* **Data entries**:
"""

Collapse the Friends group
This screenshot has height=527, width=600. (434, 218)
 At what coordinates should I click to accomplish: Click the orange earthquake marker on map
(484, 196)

"""
"""

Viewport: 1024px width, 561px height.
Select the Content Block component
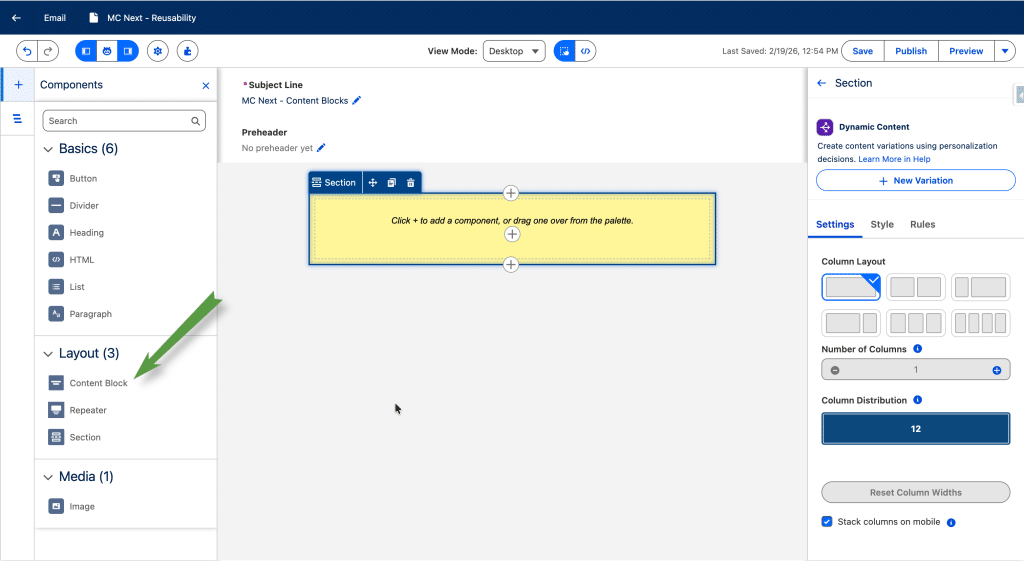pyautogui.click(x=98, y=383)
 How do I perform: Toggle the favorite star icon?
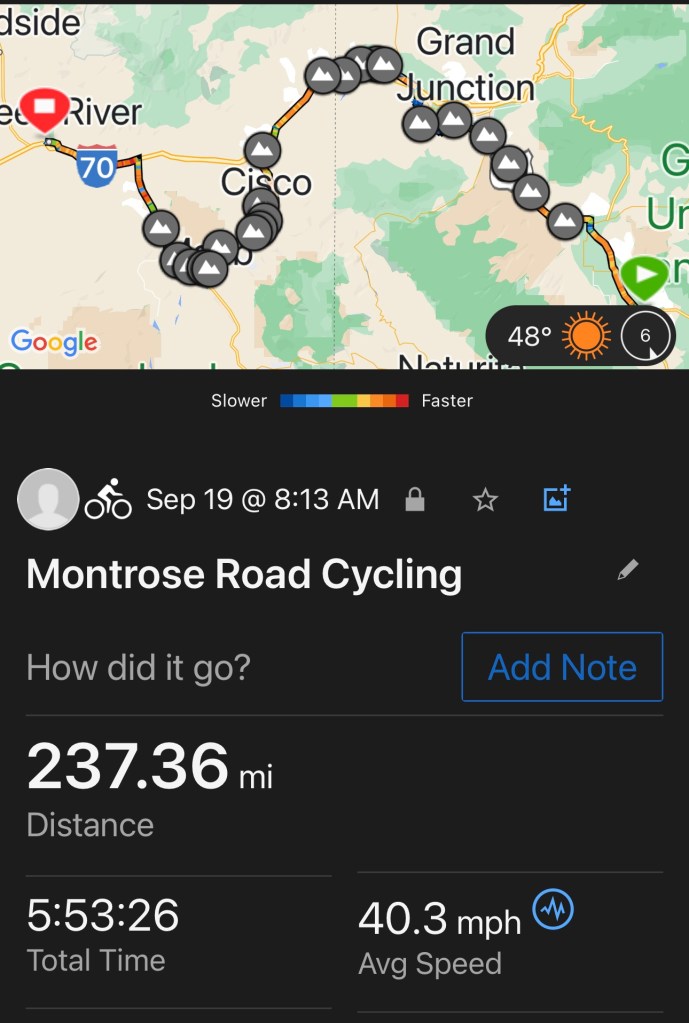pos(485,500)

"""
"""

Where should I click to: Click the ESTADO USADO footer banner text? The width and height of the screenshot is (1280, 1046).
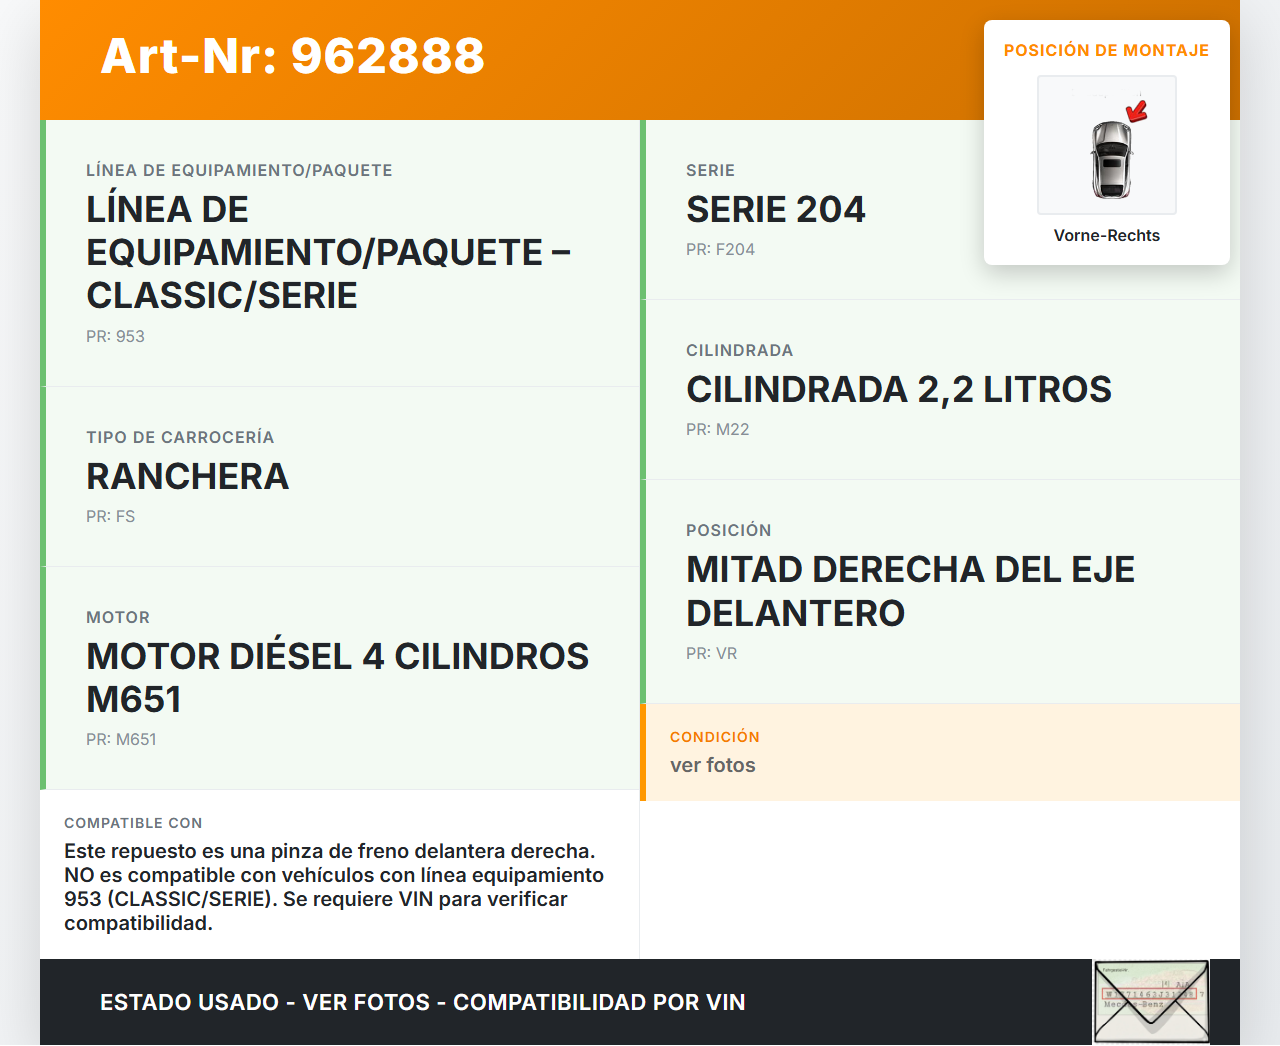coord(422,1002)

"""

* **Work to be completed**:
Count how many lines of the listing contain the string "height", matching case exactly. Reply with the number alone.

* **Task answer**:
3